魂の記録を残さねばならない

 現代の政治家はほとんど戦後生まれの「戦争を知らない世代」で、高度経済成長・バブルのなかで育った。
 彼らは、戦争の外面は情報でよく知っている。けれども、戦争の内部を情報で知ることはたぶんなかった。彼らの多くは、軍事国家と軍事組織と戦争の闇を知らない「ぼんぼん」のままに、「お嬢」のままに、政治家になった。政治家になるには、政治権力基盤の橋の渡り方を身につけ、正義を訴え、政権争奪の駆け引きに奔走しなければならない。
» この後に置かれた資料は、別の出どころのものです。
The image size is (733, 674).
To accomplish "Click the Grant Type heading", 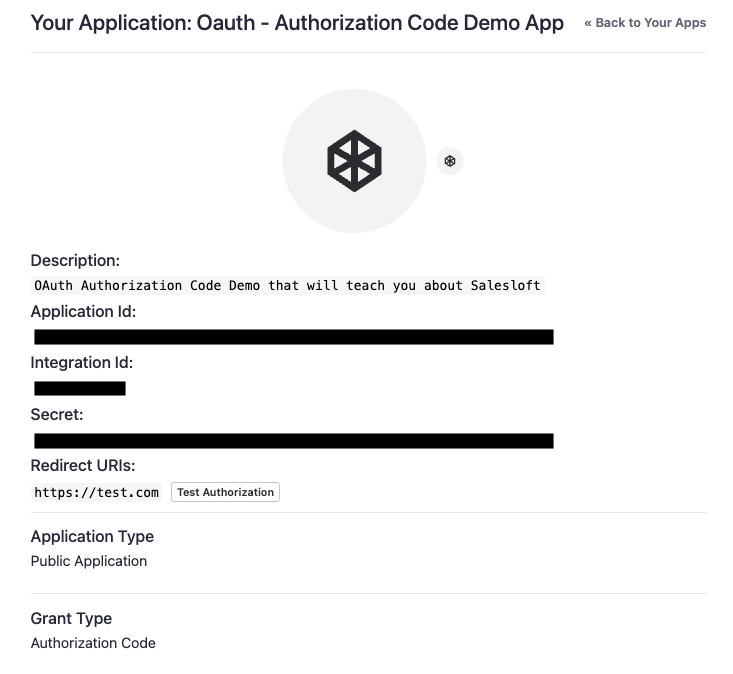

それに長けた者たちは政治家になった。
 一方、戦争と国家と軍隊という組織の闇を体験し、心に傷を刻みこんだ人たちは、人間の内部の戦争を語ることをあまりしてこなかった。80歳になり90歳になり、100歳になって、残りの命はわずかだと思ったとき、自分はやりのこしていると気づいた。生き残ったものの使命感から、自分は語らねばならないと思った。そうして語り始めている人たちがいる。
 この世の中、不穏になってきた、またぞろ、「勝つ国づくり」の野心が、民心を動員して活発に動いている。
 人間の闇を語ることは勇気がいるが、決断をしてやらなければならぬ、心の傷がうずくとも、うずくがゆえにやらなくてはならぬ、そう思う人たちがいる。それは語り部(かたりべ)。

  沖縄戦語り部
  ヒロシマナガサキ原爆被爆者の語り部
  満蒙開拓団語り部
  「満州国」の語り部
  従軍慰安婦語り部
  シベリア抑留者の語り部
  中国・韓国・朝鮮の語り部
  アジア諸国語り部
  「大日本帝国海軍・陸軍」の語り部
  東京大空襲被災者の語り部、大阪大空襲被災者の語り部
  全国の空襲被災者の語り部
  そして語り部になれぬ無数の人たち‥‥‥
  語り部たちも、語り部になれなかった人たちも、やがて消えていく。
  語り部が、この日本から消えた後、
  この日本は、人間の尊厳を守る国として、
  誇り高い文化の香る平和の国として、
  尊敬される国になっているだろうか。
  


      黒人はおおくの河をうたう
                  ヒューズ(アメリカアフリカンの詩人)

   ぼくは、多くの河を知っている。
   ぼくは、多くの河を知っている、世界の始まりのときからの、
   人間の血脈がひとびとの血管に脈打ち流れはじめた以前からの。

   ぼくの魂は、それらの多くの河のように、底のふかい泉から湧き出てきたのだ。

   曙がまだわかかったとき、ぼくはユーフラテス河で湯浴みした。
   ぼくはコンゴ河の近くに小屋を建て、夜ごと眠りにさそわれた。
   ぼくはナイル河をながめやり、その上流にピラミッドをうちたてた。

   ぼくはエイブ・リンカーンがニュー・オーリンスへくだったときに、
   ミシシッピ河がうたうのをきき、
   その泥だらけの河のおもてが夕陽をうけて
   すっかり金色にかわるのに眼を奪われた。

   ぼくは、多くの河を知っている。
   太古からの、うすほのぐらい多くの河を。

   ぼくの魂は、それらの多くの河のように、
   底の深い泉からふきでてきたのだ。


 この詩は、アメリカの被圧迫人種が、自分たちの祖先からの魂の遍歴をうたった詩である。アフリカから連れてこられ、奴隷にされ、奴隷解放のあとも差別されてきた人びとの、人間の尊厳を取り戻す闘い、人類のルーツをさかのぼり、さかのぼり、人間としての魂を取り戻す‥‥。